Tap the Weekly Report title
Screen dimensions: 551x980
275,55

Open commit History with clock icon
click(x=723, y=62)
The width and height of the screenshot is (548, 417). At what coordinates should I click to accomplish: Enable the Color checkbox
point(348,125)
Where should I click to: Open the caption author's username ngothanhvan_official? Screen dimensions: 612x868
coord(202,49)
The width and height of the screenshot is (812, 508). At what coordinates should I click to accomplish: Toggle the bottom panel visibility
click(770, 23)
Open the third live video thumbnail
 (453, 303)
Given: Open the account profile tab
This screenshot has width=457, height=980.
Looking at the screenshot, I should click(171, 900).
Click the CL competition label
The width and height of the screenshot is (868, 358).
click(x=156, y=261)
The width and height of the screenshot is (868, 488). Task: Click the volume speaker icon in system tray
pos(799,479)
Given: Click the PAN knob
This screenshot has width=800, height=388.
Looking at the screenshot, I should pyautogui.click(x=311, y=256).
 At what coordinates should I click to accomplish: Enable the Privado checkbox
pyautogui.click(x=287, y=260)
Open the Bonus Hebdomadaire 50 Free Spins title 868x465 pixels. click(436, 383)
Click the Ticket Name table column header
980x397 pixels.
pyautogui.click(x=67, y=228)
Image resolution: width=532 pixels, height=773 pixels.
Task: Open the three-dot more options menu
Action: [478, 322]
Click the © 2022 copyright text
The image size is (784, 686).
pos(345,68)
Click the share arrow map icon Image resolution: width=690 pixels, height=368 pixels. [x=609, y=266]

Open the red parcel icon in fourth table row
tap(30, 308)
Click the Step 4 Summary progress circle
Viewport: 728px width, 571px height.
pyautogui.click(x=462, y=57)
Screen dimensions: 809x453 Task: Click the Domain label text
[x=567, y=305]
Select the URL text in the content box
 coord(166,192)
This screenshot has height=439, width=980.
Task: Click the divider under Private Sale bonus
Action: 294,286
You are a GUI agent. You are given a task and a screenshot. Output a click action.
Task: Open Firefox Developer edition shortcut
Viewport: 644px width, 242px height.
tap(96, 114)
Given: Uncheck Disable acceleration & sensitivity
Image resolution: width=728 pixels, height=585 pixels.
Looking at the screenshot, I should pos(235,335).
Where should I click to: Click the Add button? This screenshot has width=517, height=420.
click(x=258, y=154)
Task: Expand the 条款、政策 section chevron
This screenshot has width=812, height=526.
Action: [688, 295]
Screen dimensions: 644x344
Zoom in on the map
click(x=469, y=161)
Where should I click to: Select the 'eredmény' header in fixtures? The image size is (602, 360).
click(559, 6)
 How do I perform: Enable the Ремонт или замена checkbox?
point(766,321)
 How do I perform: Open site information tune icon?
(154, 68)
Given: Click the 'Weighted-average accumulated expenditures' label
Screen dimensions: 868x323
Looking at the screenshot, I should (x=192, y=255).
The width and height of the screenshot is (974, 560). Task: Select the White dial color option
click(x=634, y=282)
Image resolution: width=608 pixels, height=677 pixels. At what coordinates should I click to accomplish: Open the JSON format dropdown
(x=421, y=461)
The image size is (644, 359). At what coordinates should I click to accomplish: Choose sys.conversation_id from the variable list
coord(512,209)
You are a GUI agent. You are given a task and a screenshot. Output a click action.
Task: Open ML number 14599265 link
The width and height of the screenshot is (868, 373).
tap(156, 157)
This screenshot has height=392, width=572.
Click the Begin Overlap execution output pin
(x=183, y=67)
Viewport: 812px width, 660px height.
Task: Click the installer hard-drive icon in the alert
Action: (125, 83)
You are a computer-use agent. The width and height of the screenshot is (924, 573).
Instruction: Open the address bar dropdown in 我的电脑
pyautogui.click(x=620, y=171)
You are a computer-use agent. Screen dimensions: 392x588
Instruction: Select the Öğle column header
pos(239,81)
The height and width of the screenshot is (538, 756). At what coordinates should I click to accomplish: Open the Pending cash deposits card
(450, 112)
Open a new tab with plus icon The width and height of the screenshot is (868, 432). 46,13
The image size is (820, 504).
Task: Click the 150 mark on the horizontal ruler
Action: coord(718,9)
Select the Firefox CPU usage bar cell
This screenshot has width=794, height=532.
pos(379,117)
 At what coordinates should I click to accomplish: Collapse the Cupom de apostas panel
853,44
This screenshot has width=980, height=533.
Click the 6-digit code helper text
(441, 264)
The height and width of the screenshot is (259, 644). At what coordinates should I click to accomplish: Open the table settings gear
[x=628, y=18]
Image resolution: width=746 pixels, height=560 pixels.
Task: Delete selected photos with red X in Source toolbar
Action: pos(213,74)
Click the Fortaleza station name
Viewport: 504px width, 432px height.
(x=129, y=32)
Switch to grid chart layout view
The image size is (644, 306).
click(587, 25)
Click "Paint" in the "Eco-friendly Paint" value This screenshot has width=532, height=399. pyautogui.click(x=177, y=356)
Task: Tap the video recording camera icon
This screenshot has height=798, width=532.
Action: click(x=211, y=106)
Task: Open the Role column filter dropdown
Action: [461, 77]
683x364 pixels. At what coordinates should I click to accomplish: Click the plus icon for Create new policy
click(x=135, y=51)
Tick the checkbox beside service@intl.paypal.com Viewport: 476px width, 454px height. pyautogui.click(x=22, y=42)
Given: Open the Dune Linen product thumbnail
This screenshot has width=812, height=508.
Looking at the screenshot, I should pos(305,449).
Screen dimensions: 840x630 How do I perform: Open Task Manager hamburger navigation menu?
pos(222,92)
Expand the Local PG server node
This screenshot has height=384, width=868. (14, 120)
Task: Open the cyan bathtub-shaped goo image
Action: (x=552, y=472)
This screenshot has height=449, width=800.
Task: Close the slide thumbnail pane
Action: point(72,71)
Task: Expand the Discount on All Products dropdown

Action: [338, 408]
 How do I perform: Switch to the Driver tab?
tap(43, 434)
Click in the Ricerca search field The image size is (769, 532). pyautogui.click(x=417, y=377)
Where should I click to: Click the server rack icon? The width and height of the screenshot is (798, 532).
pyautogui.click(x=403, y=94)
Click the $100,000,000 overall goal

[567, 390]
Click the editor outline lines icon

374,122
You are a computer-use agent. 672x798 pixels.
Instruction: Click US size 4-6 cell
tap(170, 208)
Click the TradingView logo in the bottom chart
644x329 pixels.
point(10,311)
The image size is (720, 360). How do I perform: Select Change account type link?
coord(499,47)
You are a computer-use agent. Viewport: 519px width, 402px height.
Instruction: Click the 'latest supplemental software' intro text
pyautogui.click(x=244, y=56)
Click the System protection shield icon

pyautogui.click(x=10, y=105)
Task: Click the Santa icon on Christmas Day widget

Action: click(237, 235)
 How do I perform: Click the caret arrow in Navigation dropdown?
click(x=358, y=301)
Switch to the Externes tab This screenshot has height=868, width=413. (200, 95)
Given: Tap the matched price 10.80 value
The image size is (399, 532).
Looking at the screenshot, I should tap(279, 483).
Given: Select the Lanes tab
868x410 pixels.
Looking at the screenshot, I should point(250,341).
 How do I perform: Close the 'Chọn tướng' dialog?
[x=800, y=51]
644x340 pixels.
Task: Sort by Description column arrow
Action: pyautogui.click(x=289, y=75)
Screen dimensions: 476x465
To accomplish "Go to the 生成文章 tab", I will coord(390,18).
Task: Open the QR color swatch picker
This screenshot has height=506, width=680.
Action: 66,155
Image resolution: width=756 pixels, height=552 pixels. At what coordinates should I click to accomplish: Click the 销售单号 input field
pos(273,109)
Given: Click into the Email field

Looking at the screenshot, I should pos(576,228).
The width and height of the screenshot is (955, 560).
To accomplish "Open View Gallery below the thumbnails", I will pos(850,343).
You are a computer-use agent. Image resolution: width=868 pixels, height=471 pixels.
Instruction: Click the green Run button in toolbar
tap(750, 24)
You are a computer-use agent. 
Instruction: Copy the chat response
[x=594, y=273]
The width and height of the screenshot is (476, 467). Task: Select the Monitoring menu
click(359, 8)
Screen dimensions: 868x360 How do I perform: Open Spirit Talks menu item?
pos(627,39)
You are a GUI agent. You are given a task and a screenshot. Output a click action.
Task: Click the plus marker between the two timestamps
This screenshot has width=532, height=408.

——————————

* _EXERCISE DETAILS_: Looking at the entries above, find how many lines include the word "will" and write that number alone.

* _YOUR SOLUTION_: 2